1. Nanocrystalline Oxides For Integrated, Soft Magnetic Applications D. R. Clarke (PI), UC Santa Barbara, DMR-0203785 The overall intellectual goal of the research has been to determine whether, and under what conditions, nanoparticles of magnetic oxides can be used to improve the performance of dc-dc power converters. These are common magnetic devices used in providing low voltage power to computers and microelectronic devices from standard household electrical power lines. Methods of synthesizing large quantities of high quality ferrite nanoparticles with well defined particle size over a wide range of composition have been developed. Magnetic measurements indicate that they have the low losses and high magnetic permeability required for fabricating high frequency dc-dc power converters. As the end of the grant period is approached, a variety of processes been developed for assembling the nanoparticles into components and shapes that can now be tested under realistic application conditions. In contrast to most other studies of nanoparticles, which is restricted to the unique properties of the particles themselves, the significance of the work is in extending it to bulk, assemblages of nanoparticles with a view to substituting for existing materials with improved performance. During the course of the research several surprising scientific discoveries during the research have been made that have broader impact as described in the next foil. The research is a collaborative GOALI program with Rockwell Scientific, a manufacturer of power converters.

2. Nanocrystalline Oxides For Integrated, Soft Magnetic Applications – Broader Impact D. R. Clarke (PI), UC Santa Barbara, DMR-0203785 In studying nanoparticles in the Ni-Zn ferrite system, it has been discovered that the lattice parameters of the nanoparticles are systematically larger, over the entire solid solution range, than those of the bulk material. Furthermore, there is a direct correlation between this lattice expansion and the difference in saturation magnetization of the nanoparticles from that of the bulk material. The origin of the lattice expansion appears to be a direct consequence of the truncated, and hence reduced, Coulombic interaction between ions in oxides associated with the small number of ions in a nanoparticle. The implication is that this is a fundamental characteristic of all oxide nanoparticles, not just magnetic oxides, which may influence many of their properties.
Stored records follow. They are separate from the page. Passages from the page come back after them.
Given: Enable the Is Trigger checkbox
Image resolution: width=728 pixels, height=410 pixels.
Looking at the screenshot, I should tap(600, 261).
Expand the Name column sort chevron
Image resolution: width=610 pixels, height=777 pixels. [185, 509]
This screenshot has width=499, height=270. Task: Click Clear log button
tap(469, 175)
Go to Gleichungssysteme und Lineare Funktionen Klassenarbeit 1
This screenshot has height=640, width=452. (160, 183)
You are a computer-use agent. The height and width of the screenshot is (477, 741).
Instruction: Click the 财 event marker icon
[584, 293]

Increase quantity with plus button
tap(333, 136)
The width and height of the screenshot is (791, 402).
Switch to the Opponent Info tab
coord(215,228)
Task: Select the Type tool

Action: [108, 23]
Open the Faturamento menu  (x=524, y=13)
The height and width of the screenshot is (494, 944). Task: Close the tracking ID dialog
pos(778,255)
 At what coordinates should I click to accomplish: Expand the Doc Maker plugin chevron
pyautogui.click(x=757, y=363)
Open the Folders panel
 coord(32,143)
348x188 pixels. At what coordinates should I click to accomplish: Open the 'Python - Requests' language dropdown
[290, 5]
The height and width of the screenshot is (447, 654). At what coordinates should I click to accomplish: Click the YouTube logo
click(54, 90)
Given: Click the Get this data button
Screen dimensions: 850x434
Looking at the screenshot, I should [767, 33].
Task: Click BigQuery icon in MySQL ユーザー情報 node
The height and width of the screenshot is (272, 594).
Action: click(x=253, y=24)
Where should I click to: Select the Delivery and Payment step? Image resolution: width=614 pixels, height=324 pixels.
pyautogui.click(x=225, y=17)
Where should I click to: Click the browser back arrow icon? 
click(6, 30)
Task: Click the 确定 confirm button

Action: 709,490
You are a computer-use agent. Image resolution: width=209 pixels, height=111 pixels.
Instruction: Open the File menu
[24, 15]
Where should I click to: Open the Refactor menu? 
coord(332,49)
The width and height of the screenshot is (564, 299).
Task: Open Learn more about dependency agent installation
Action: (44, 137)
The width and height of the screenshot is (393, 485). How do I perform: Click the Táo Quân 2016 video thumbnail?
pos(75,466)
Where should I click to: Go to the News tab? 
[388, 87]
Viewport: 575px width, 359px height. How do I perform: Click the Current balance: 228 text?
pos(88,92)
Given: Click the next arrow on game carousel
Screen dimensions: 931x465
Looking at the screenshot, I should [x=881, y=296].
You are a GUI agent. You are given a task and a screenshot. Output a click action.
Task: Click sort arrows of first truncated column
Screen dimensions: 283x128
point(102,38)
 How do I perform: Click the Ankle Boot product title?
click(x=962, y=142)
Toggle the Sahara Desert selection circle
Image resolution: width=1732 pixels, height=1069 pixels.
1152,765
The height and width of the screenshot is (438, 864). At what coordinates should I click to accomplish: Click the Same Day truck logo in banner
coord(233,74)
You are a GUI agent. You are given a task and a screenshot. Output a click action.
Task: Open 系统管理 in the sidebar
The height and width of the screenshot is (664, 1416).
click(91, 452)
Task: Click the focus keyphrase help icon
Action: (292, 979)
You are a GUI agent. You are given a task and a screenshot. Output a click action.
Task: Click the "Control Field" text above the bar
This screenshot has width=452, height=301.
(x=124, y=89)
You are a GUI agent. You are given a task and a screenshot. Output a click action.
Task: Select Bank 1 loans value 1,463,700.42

Exciting though this is, undoubtedly, the biggest impact of the research has been the education and training of the graduate students supported by the program, Brian Naughton and Jenny Andrews. In turn, they have had an impact on high-school and undergraduate education by mentoring a high school student, a high school teacher, a community college student and several undergraduates. Interactions with the GOALI partner have also given the graduate students an opportunity to regular visits and make measurements in a vibrant and exciting industrial research laboratory.